# X Input extension not available (?!)



## timotheosh (Aug 7, 2021)

Running FreeBSD 13.0-RELEASE, with intel 4600 card, KDE Plasma desktop (v5.22) on laptop (heretofore referenced as "the client" or "the laptop"). Everything is working great.
Install FreeBSD 13.0-RELEASE onto a Raspberry Pi, and/or 12.2-RELEASE in a jail on TrueNAS, set up sshd and X forwarding, and I am able to open an xterm on a remote host, and view the X application on the laptop. So far so good.
Install tigervnc-server and tigervnc-viewer on the remote FreeBSD instances. "pkg install xorg tigervnc-server tigervnc-viewer"
I do not want to connect directly with the vnc client on the client machine. The goal is to have Xvnc listening for connections on localhost only, and the start up vnc viewer locally and use it via X forwarding over ssh to the client machine (my laptop running FreeBSD).
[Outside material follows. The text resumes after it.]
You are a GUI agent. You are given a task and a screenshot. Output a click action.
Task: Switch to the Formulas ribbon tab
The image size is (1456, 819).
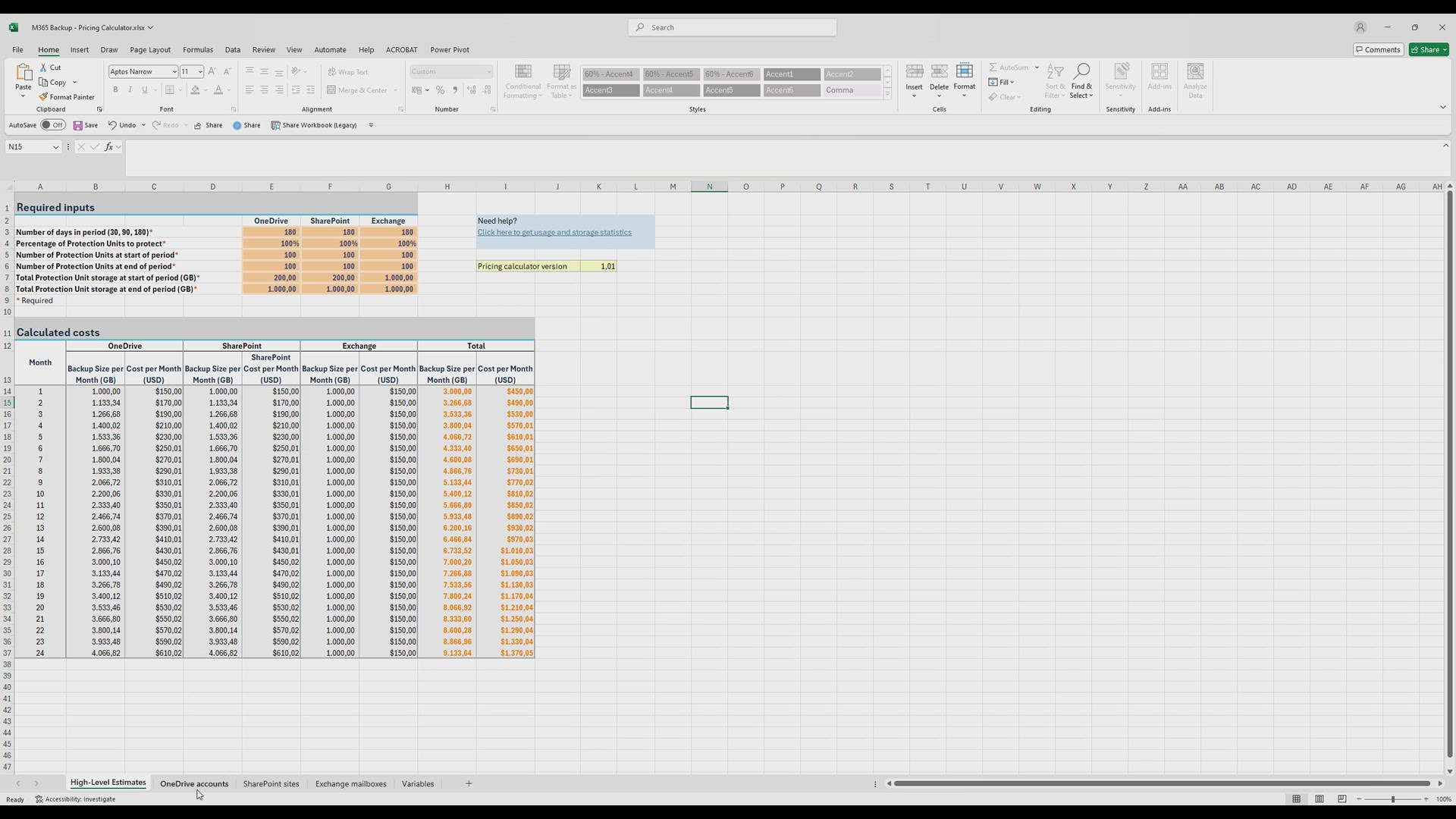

This all works using my Linux laptop as the client. But when I connect using my FreeBSD laptop, I get a GUI window with the message


> X input extension not available.


I get this message, even if I open a remote xterm first and then run vncviewer from there. Like I said, this only happens on "the client" and I do not have this issue on a Linux laptop that is similarly configured. So the problem does not appear to be with the remote hosts that are running vncserver and vncviewer. I am assuming there is something else I need to install on the FreeBSD client laptop for this to work as expected?


----------